ENUNCIADO DO PROBLEMA. Transforme os registros em uma lista JSON de strings, com uma string para cada linha e sem as linhas em branco.

#####

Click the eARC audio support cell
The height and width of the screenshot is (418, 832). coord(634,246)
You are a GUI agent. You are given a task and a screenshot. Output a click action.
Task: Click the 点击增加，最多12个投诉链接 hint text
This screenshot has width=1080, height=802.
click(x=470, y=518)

#####

RESULTADO OBTIDO.
[
  "Click the eARC audio support cell",
  "The height and width of the screenshot is (418, 832). coord(634,246)",
  "You are a GUI agent. You are given a task and a screenshot. Output a click action.",
  "Task: Click the 点击增加，最多12个投诉链接 hint text",
  "This screenshot has width=1080, height=802.",
  "click(x=470, y=518)"
]